Published:  09:40 AM, 31 October 2025

China is being termed victorious in deal with DC


For Chinese President Xi Jinping, a landmark meeting with US President Donald Trump expected this week is a moment to showcase something Beijing has long sought: Beijing standing as an equal to Washington DC on the global stage, according to news coverage.

The US president’s trade war against China has challenged Xi’s drive for growth and innovation, but it’s also given Beijing the unintended gift of a bright spotlight under which to flex its economic strength.

As much of the rest of the world scrambled to flatter Trump and negotiate down global tariffs he unleashed this spring, China fought back with its own measures – until both sides were forced to the table for a truce.

After US rules hit China’s access to American technology and targeted its shipping industry, Beijing fired back by announcing a sweeping expansion of export controls on critical rare earth minerals – a move that rattled Washington and pushed Trump to threaten to impose an additional 100% tariffs on Chinese goods.
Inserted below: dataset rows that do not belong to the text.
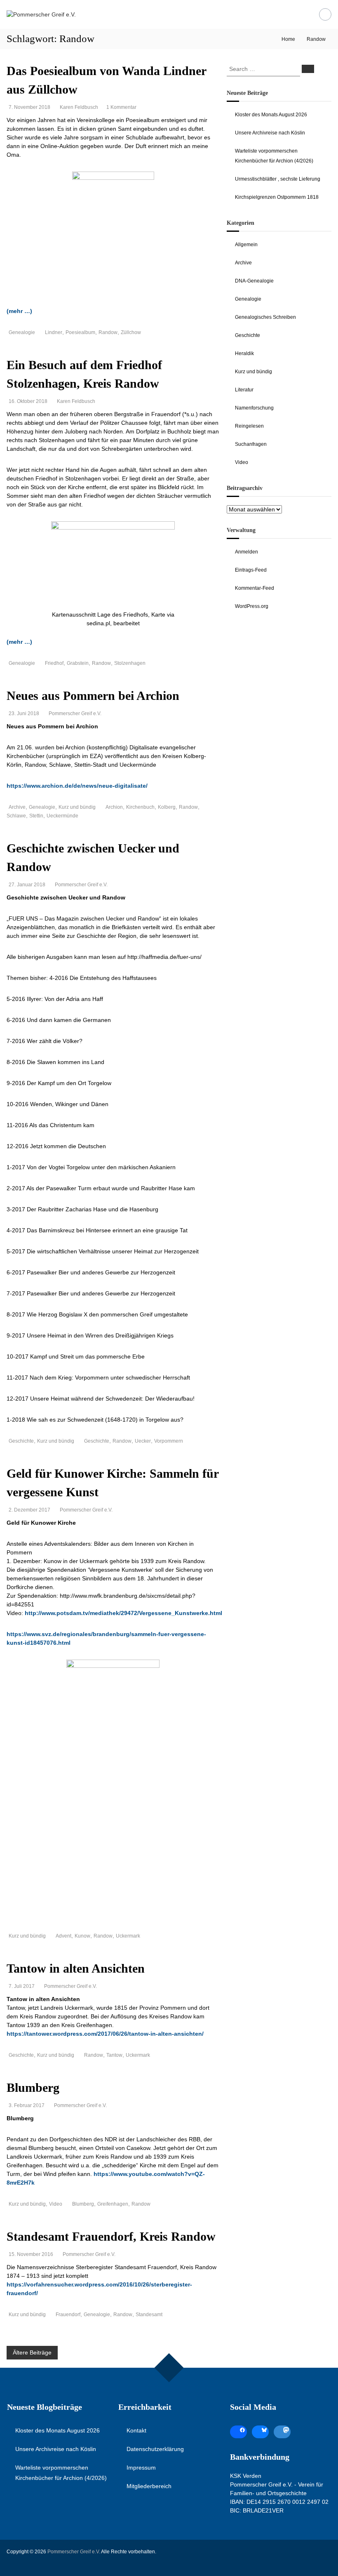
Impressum (141, 2467)
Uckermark (128, 1936)
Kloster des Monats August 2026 (271, 115)
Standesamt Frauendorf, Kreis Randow (111, 2236)
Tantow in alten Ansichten (76, 1968)
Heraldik (244, 353)
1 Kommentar (121, 107)
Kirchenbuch (140, 807)
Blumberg (33, 2087)
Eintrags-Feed (251, 570)
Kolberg (167, 807)
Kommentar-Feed (254, 588)
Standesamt (149, 2314)
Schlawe (16, 816)
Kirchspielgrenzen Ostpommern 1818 (277, 197)
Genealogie (22, 332)
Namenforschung (254, 408)
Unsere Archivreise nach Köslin (270, 133)
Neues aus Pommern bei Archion (93, 695)
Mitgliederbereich (149, 2486)
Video (55, 2204)
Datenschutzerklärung (155, 2449)
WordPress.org (251, 606)
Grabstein (78, 663)
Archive (17, 807)
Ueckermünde (62, 816)
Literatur (244, 390)
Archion (114, 807)
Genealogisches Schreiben (265, 317)
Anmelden (246, 552)
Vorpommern (168, 1441)
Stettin (36, 816)
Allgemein (246, 244)
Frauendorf (68, 2314)
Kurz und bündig (77, 807)
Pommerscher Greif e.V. (75, 713)
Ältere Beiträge (32, 2352)
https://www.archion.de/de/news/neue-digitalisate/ (77, 785)
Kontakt (136, 2430)
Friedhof (54, 663)
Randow (108, 332)
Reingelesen (249, 426)
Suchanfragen (251, 444)
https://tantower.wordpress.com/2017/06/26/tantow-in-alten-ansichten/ (105, 2033)
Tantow (114, 2055)
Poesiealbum (80, 332)
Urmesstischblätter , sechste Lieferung (277, 179)
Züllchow (131, 332)
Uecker (143, 1441)
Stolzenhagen (130, 663)
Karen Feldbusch (79, 107)
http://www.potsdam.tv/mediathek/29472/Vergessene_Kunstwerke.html (123, 1613)
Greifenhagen (112, 2204)
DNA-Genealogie (254, 281)
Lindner (53, 332)
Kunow (82, 1936)
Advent (63, 1936)
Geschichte (21, 1441)
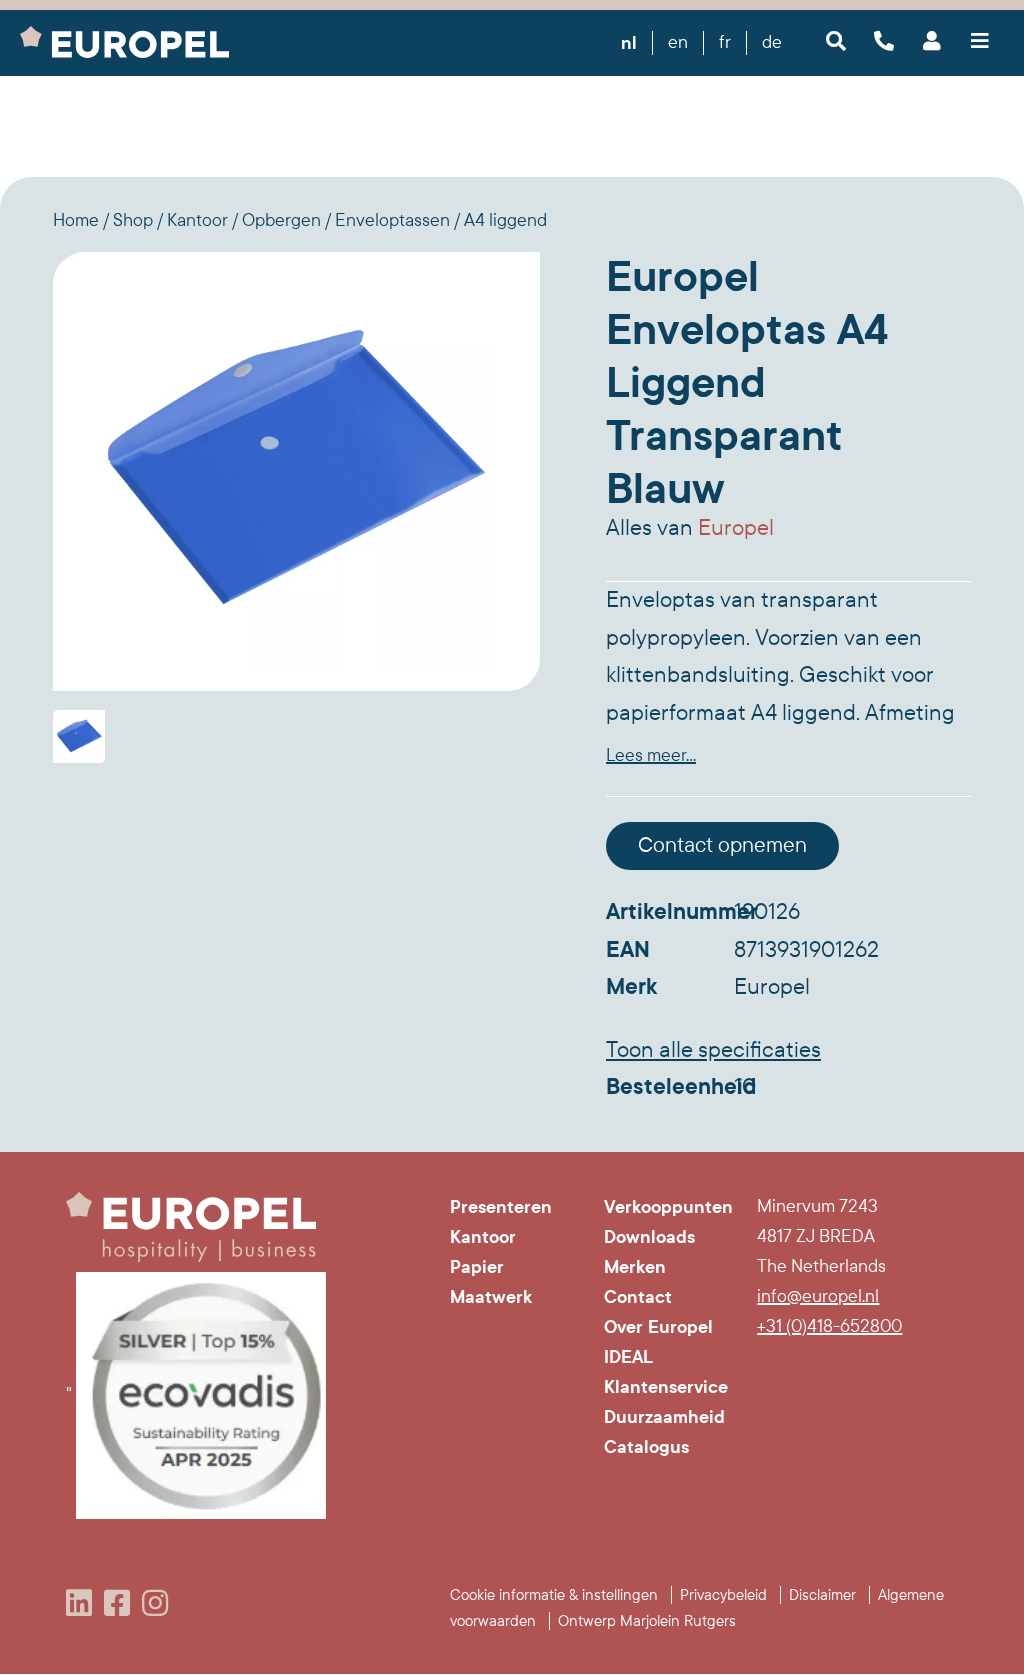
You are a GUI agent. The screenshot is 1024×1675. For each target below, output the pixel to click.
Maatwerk (491, 1297)
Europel (736, 528)
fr (725, 42)
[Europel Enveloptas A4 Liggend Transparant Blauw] (296, 471)
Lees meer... (651, 755)
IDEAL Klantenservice (666, 1372)
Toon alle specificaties (713, 1050)
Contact (638, 1297)
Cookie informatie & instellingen (554, 1595)
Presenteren (501, 1207)
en (678, 42)
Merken (635, 1267)
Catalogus (646, 1447)
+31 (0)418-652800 (829, 1326)
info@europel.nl (818, 1296)
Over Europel (658, 1327)
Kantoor (483, 1237)
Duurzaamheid (664, 1417)
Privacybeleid (723, 1595)
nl (629, 43)
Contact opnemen (722, 845)
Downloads (649, 1237)
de (772, 42)
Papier (477, 1267)
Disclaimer (822, 1595)
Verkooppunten (666, 1207)
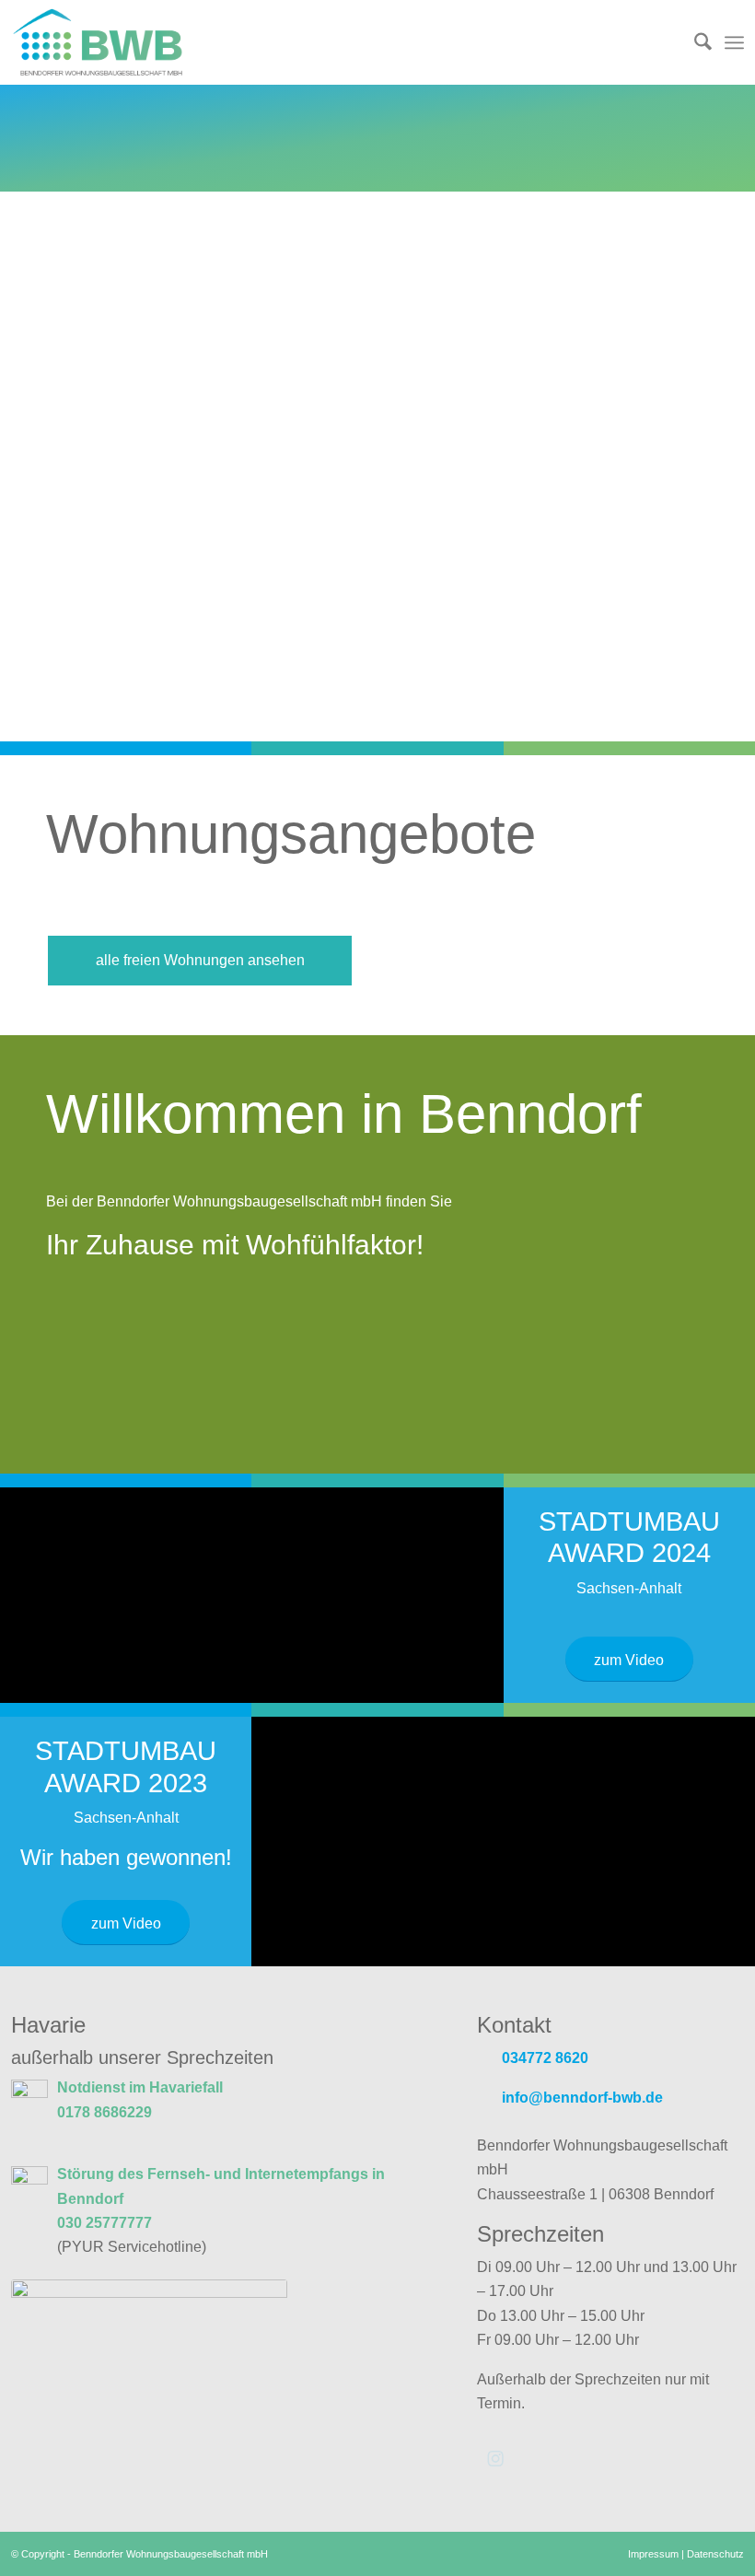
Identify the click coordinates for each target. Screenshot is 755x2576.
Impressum (653, 2553)
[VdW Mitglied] (149, 2337)
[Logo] (115, 42)
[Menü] (734, 42)
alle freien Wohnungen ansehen (200, 960)
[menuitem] (694, 42)
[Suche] (694, 42)
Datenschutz (715, 2553)
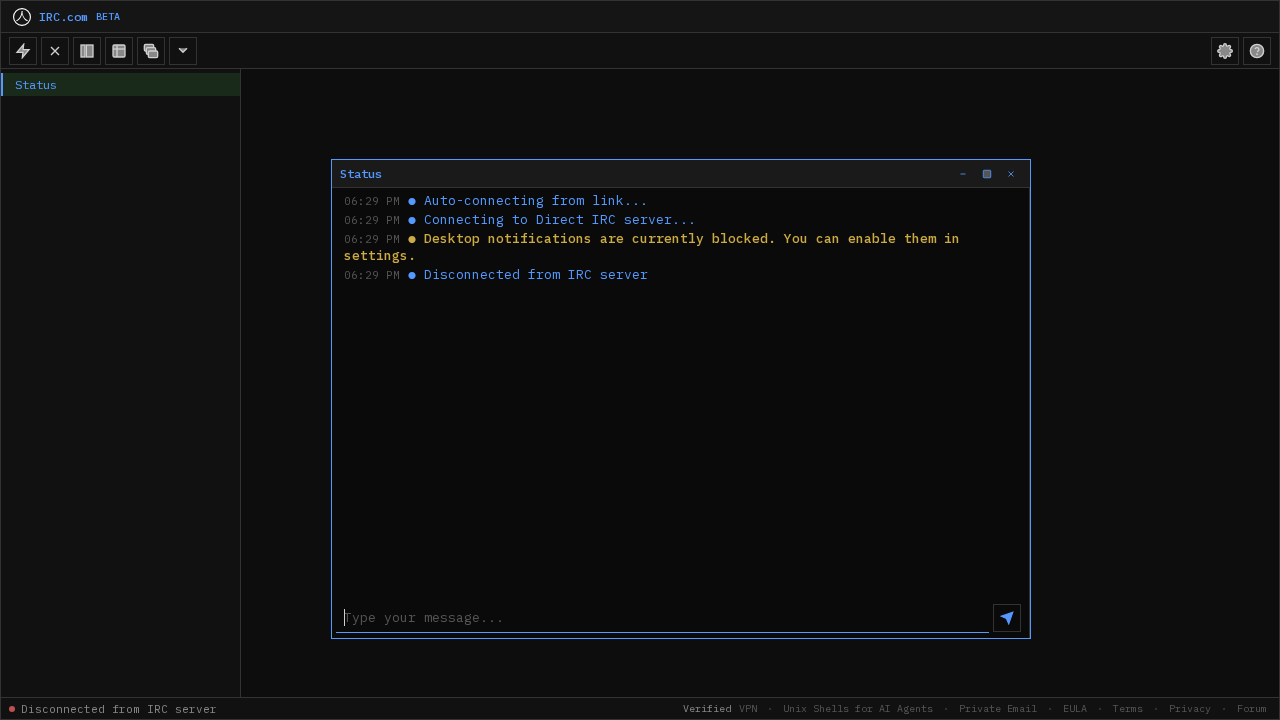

Both sides have appeared to climb down from that latest escalation following eleventh-hour trade talks between top negotiators this weekend in Malaysia.

Xi and Trump are now set to meet on the sidelines of an international summit in South Korea Thursday – their first face-to-face meeting of Trump’s second term, where they’re expected to agree to a framework for managing their economic ties.
It’s not yet clear what each side has agreed to concede to get to that point – and this is just one touchstone in a complex and volatile competition between superpowers.

But it will also be a moment where Xi is entering the room after cementing a new reality in US-China relations: China will negotiate, but it won’t be cowed.

Instead of the US and China working together on global threats as a “G2” of the world’s most powerful economies, Beijing sees a US that aims to hinder its rise with tariffs, high-tech export controls and political friction.

Xi said on Thursday that the framework agreed in Malaysia had “provided the necessary conditions for our meeting today.”

Dan Caldwell, a former senior adviser to U.S. Defense Secretary Pete Hegseth, said Trump deserved credit for pursuing a pragmatic China policy that maintained what he said was strategic ambiguity while taking steps to restore important military capabilities to deter Chinese aggression.
“A lot of folks wanted to assume that he was going to be reflexively hawkish on China,” Caldwell said of Trump. “That hasn’t been the case.”
But Caldwell cautioned against expecting a breakthrough in Busan. “I don’t think the overall push hinges on one meeting,” Caldwell said.